Unfortunately, the CCC’s report shows WLTP will only shrink the emissions gap in 2030, rather than closing it entirely. The chart below illustrates its findings for cars, where a 9MtCO2 emissions gap will remain in 2030 under the new WLTP test procedure. Even a more stringent testing based on real driving emissions (RDE) will not completely close the emissions gap, it shows.
Left to right: UK car emissions in 2030 if new models performed as they are supposed to (type-approval); under real-world conditions with the WLTP updated test regime; and under an enhanced real driving emissions (RDE) testing regime. Source: CCC.
Some media reports suggest governments are lobbying to get the new WLTP regime watered down. One way or another, it is likely a vehicle CO2 emissions gap will remain in 2030. That’s despite calls from large investors, for the European Commission to toughen the car testing regime.

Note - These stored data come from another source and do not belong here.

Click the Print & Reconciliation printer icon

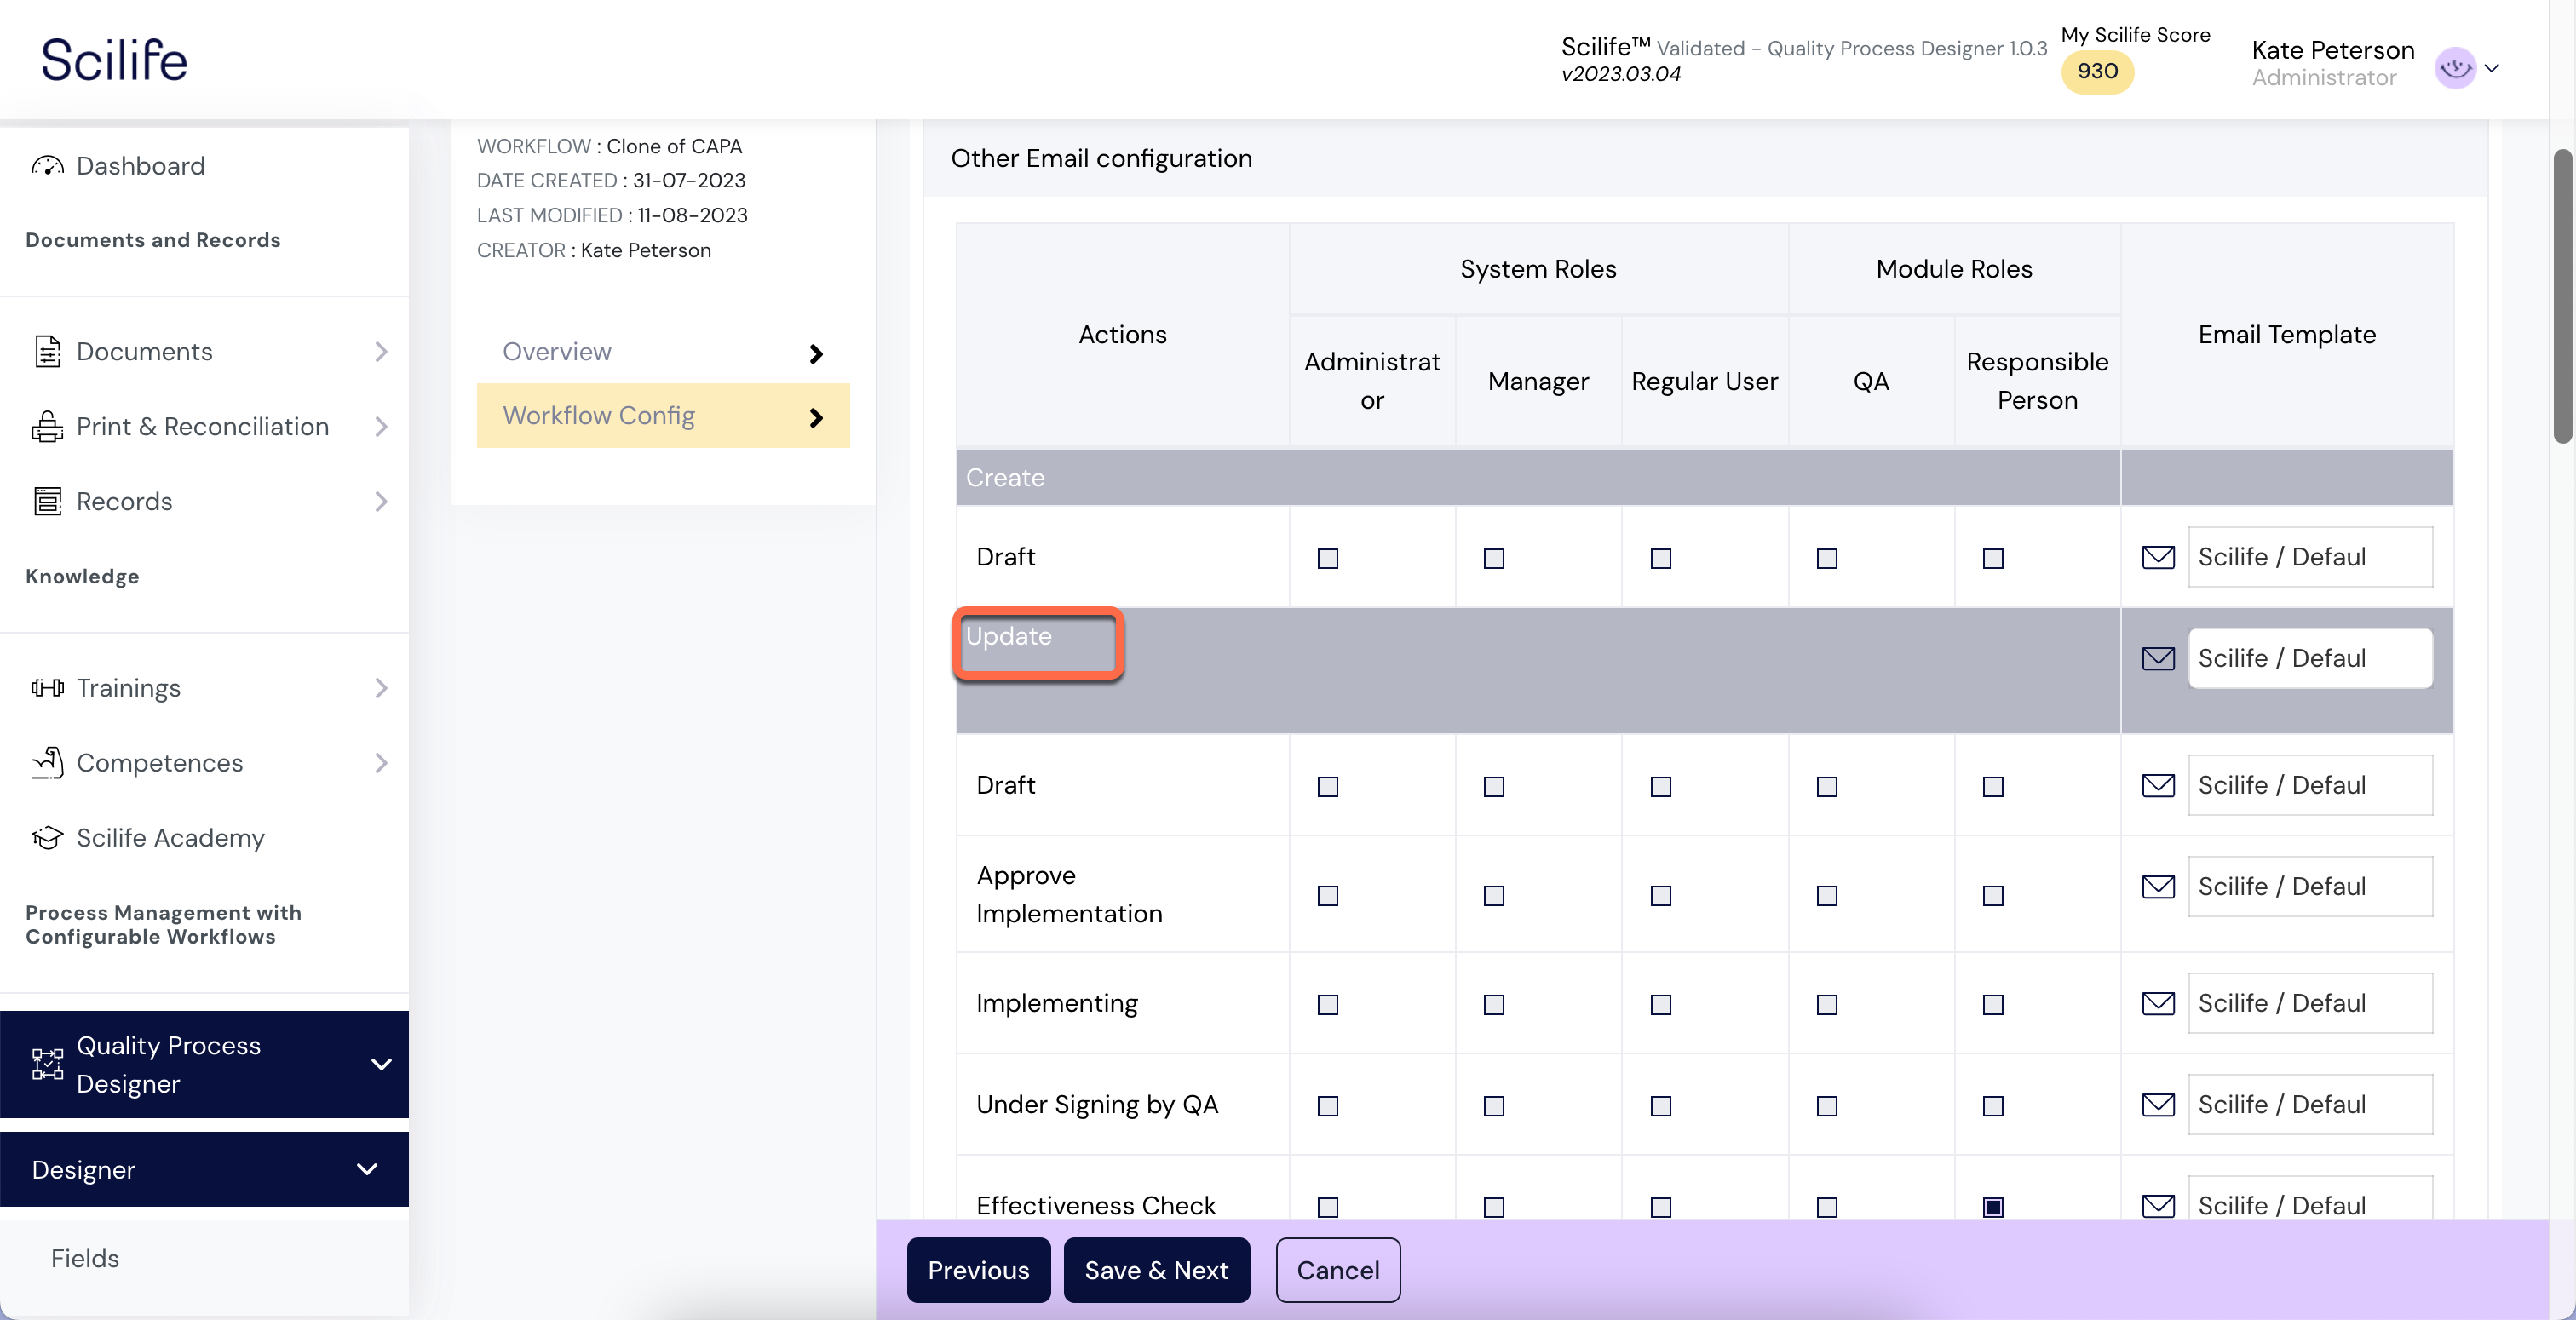47,427
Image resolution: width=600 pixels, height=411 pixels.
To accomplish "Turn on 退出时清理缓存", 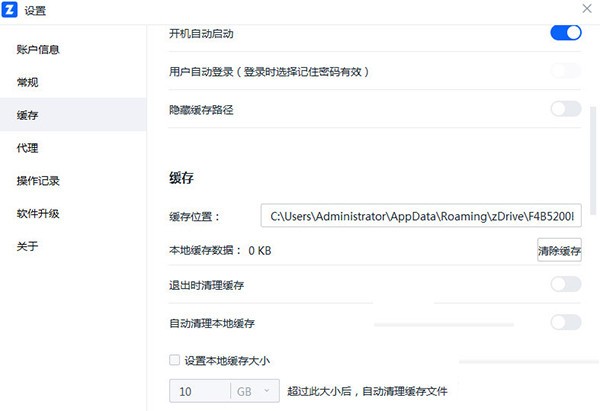I will point(565,285).
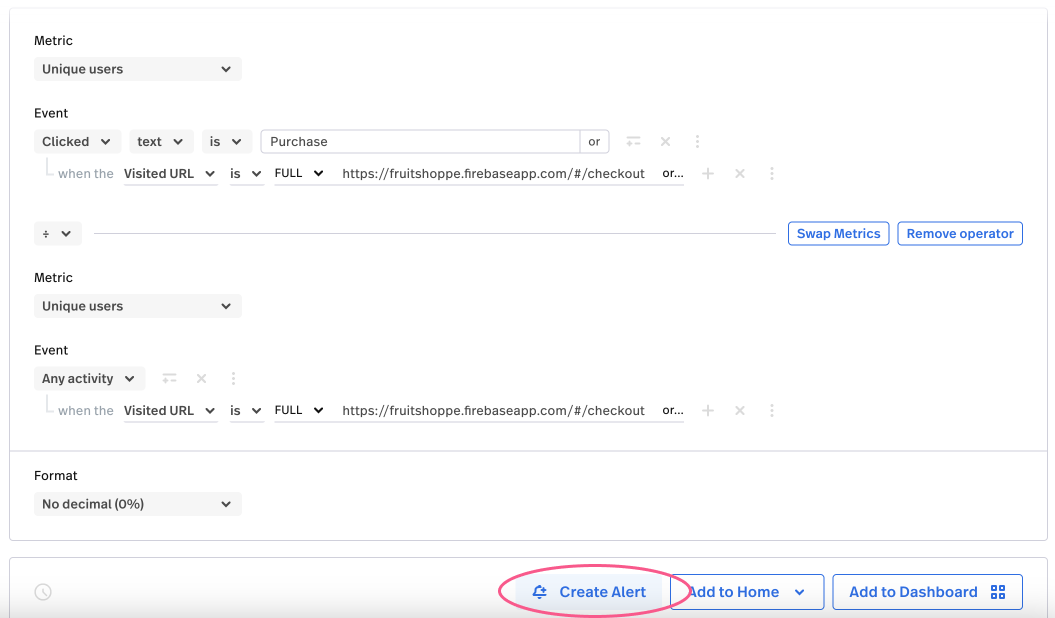
Task: Add a filter to the Clicked event
Action: [634, 141]
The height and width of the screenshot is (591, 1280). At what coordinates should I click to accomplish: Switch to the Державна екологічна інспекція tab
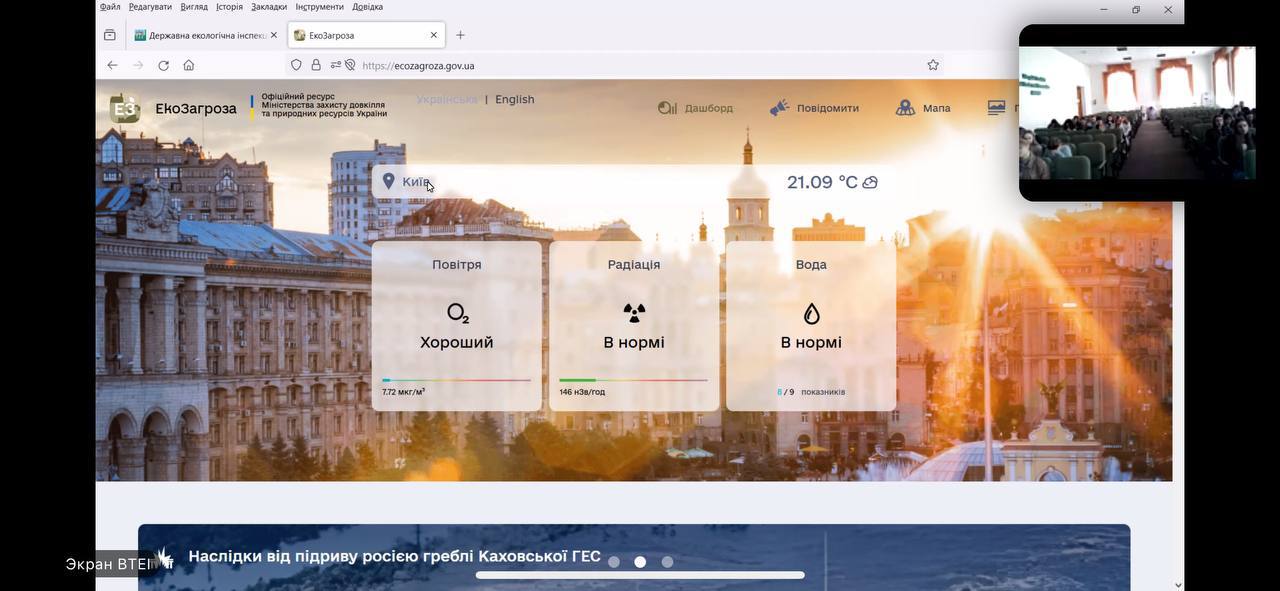pos(206,35)
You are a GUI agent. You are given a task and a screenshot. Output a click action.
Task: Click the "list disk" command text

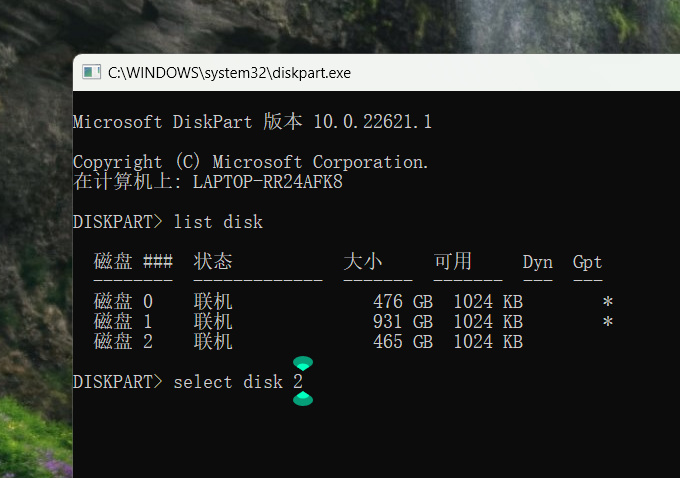point(218,222)
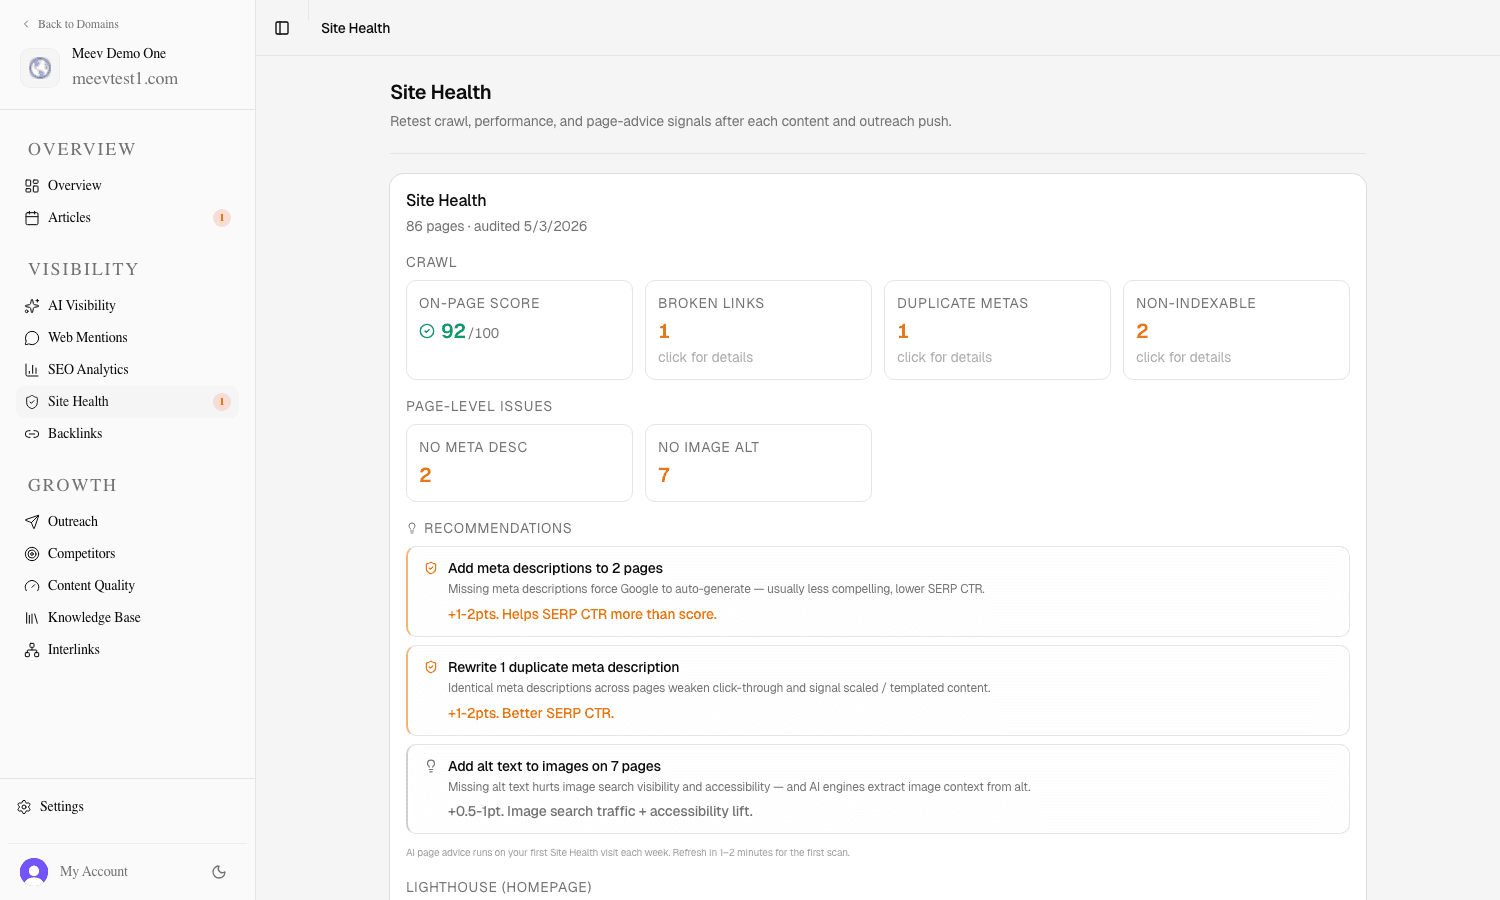
Task: Open Interlinks network icon
Action: click(32, 650)
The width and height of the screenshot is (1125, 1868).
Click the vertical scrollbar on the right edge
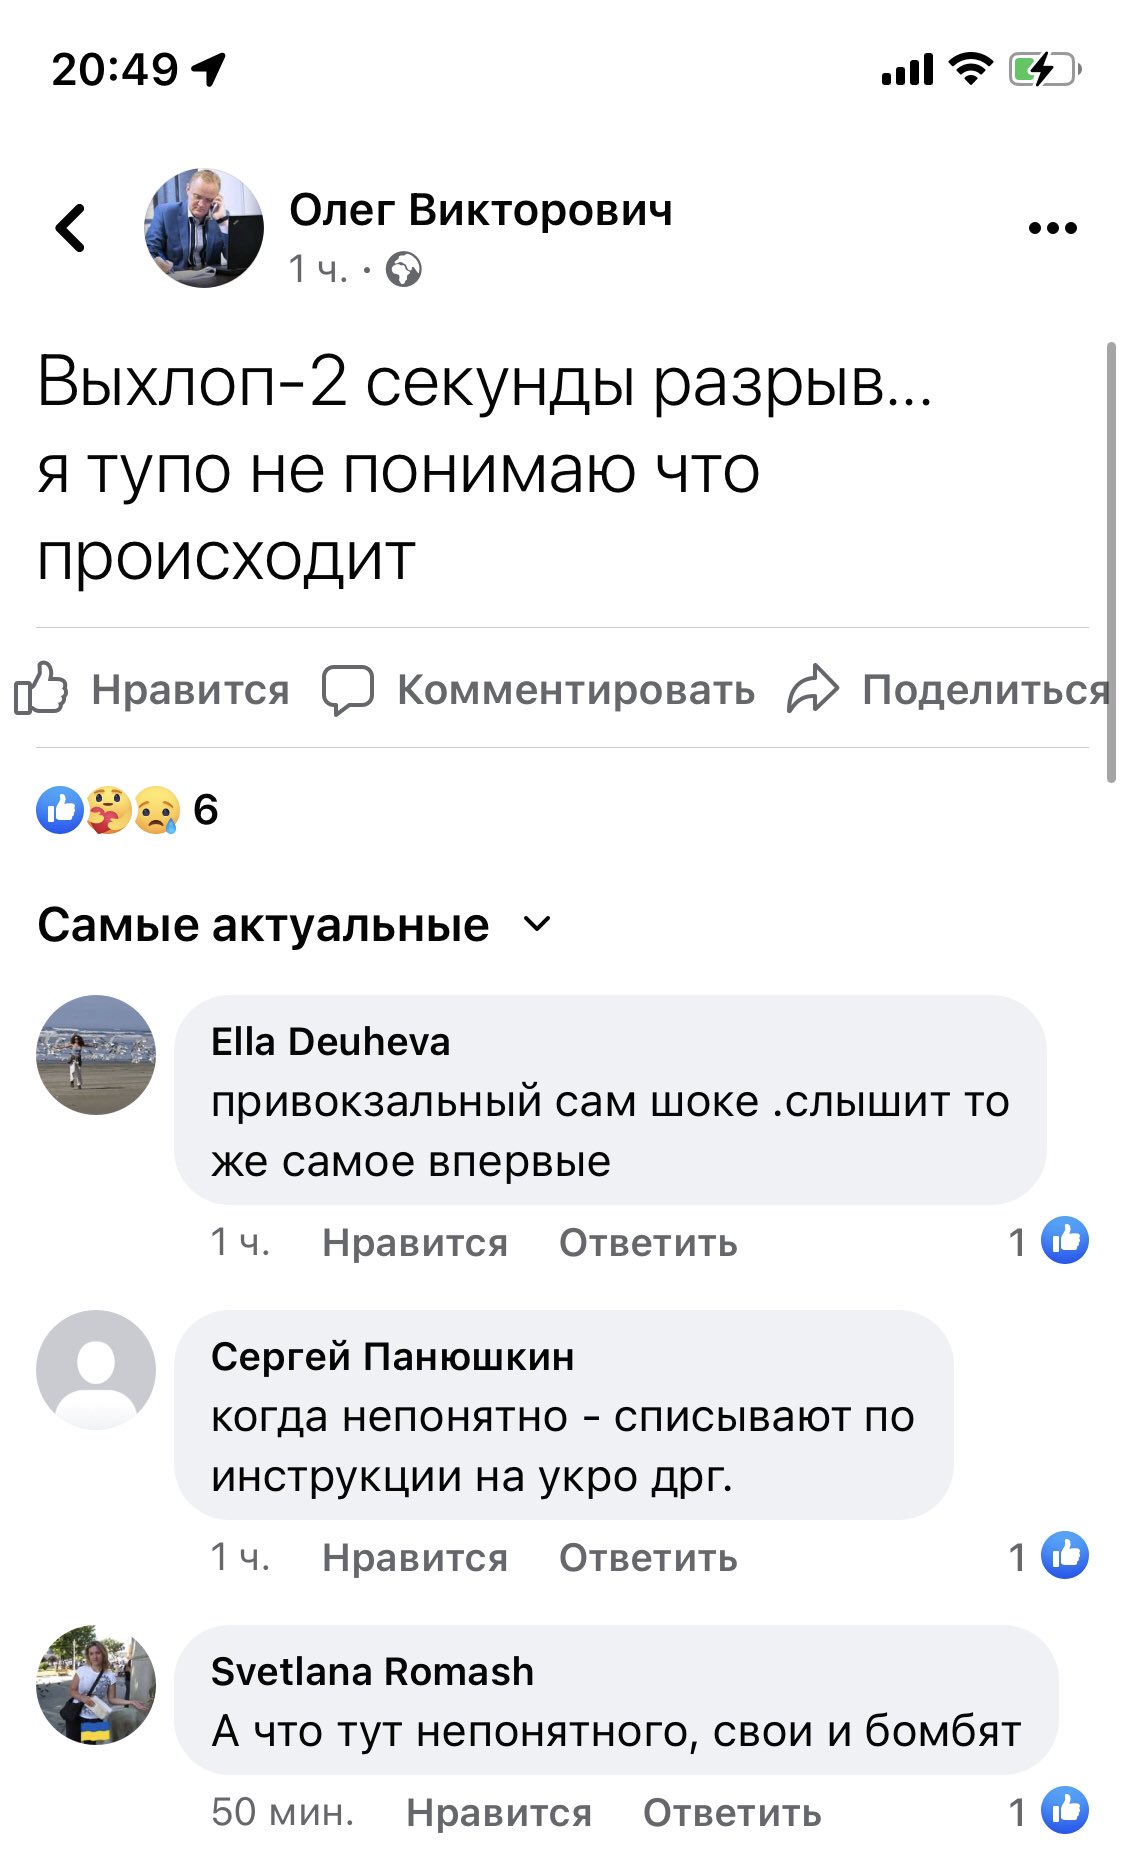click(1111, 562)
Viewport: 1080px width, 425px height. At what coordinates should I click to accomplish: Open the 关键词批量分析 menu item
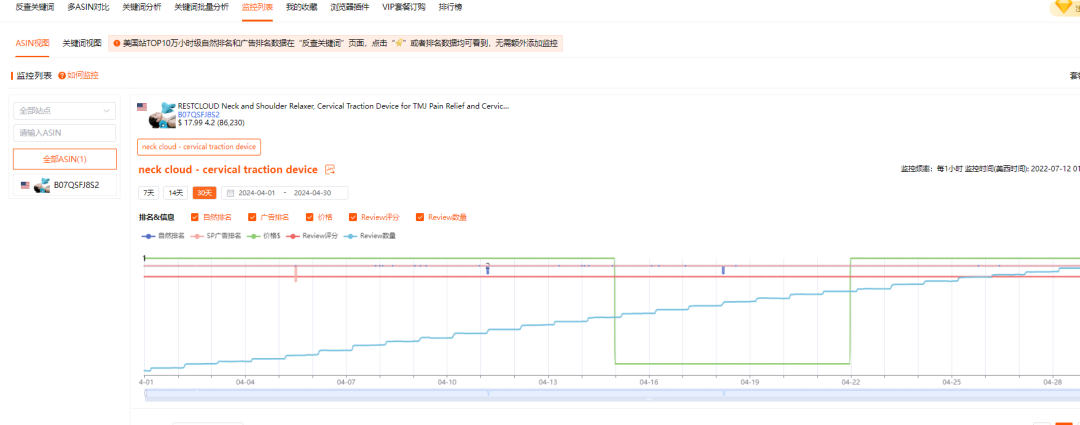(x=201, y=7)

The CCC’s Snape tells Carbon Brief the continuing gap should be taken into account by the European Commission when it proposes new CO2 standards for vehicles in 2017. The standards would kick in from 2025.
We’re very keen those [2025 standards] are set with the knowledge that testing can be manipulated. You really need very stretching targets…that factor in that [emissions] gap.
Among other things, a more stretching target would force greater efforts towards vehicle electrification, he says, where CO2 emissions are hard to manipulate.
Christiana Figueres, the UN climate chief, says a stronger focus on electrification could be a silver lining of the VW scandal. Indeed, VW has said it will expand production of electric and hybrid cars as a result of recent revelations about its behaviour.
5/11 – We corrected the figure for UK transport emissions, which were 116MtCO2 in 2013.
6/11 – We added news that a group of large investors are calling on the European Commission to toughen car emissions testing.